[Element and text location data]

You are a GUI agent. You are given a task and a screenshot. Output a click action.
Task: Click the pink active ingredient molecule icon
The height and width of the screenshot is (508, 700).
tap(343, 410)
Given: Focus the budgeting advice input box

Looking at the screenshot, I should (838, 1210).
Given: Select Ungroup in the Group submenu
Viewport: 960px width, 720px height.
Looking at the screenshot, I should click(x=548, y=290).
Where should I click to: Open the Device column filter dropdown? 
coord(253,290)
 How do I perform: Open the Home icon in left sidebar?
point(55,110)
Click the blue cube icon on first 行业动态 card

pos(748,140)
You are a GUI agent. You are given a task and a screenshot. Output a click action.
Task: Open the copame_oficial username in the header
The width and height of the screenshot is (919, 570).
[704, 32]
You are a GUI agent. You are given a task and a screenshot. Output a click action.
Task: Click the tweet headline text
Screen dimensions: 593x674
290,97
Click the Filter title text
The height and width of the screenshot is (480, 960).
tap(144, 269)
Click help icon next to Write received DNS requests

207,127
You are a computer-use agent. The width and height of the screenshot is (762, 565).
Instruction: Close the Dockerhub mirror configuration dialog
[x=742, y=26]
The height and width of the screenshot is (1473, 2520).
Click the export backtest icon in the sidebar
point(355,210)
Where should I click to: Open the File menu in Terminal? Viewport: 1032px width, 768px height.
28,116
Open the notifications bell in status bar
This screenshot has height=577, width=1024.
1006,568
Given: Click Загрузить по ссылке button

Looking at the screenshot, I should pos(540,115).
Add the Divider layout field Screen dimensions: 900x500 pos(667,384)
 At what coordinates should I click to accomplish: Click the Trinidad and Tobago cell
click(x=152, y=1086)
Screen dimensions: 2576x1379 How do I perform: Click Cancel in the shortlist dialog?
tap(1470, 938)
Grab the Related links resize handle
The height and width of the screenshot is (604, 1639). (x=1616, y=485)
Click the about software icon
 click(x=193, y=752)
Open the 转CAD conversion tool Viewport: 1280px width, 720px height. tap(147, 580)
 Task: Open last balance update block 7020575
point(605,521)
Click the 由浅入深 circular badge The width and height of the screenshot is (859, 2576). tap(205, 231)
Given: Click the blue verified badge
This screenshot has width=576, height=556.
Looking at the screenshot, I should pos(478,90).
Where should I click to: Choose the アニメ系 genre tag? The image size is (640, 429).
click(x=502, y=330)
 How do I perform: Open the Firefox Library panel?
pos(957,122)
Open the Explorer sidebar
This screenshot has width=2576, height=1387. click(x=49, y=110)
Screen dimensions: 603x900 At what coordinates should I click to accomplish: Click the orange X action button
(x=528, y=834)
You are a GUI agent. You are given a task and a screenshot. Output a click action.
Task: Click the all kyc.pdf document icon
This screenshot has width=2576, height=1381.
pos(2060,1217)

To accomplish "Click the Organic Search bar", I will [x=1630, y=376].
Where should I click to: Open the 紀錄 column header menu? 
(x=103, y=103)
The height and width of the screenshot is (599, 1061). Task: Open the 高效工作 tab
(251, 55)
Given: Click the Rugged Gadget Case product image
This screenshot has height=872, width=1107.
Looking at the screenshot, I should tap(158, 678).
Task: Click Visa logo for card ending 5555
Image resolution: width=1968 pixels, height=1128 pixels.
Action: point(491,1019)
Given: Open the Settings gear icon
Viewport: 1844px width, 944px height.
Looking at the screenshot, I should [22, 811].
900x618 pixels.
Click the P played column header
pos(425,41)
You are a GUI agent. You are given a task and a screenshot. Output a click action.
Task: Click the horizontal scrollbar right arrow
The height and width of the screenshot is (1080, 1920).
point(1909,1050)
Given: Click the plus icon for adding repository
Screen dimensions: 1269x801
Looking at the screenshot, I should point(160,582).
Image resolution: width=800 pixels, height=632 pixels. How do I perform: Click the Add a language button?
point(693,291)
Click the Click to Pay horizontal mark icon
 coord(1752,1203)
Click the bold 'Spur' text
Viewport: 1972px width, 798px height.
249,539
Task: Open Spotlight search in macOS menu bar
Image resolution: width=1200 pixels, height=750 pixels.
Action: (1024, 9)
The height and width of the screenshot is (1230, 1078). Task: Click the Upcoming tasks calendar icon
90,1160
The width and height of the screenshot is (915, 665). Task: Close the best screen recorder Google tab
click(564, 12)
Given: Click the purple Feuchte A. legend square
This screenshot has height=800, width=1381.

▶ [Short exercise] Reproduce verbatim the stretch of data from its first line through the line containing "coord(253,290)".

▶ [Final result]
You are a GUI agent. You are given a task and a screenshot. Output a click action.
Task: Click the pink active ingredient molecule icon
The height and width of the screenshot is (508, 700).
tap(343, 410)
Given: Focus the budgeting advice input box

Looking at the screenshot, I should (838, 1210).
Given: Select Ungroup in the Group submenu
Viewport: 960px width, 720px height.
Looking at the screenshot, I should click(x=548, y=290).
Where should I click to: Open the Device column filter dropdown? 
coord(253,290)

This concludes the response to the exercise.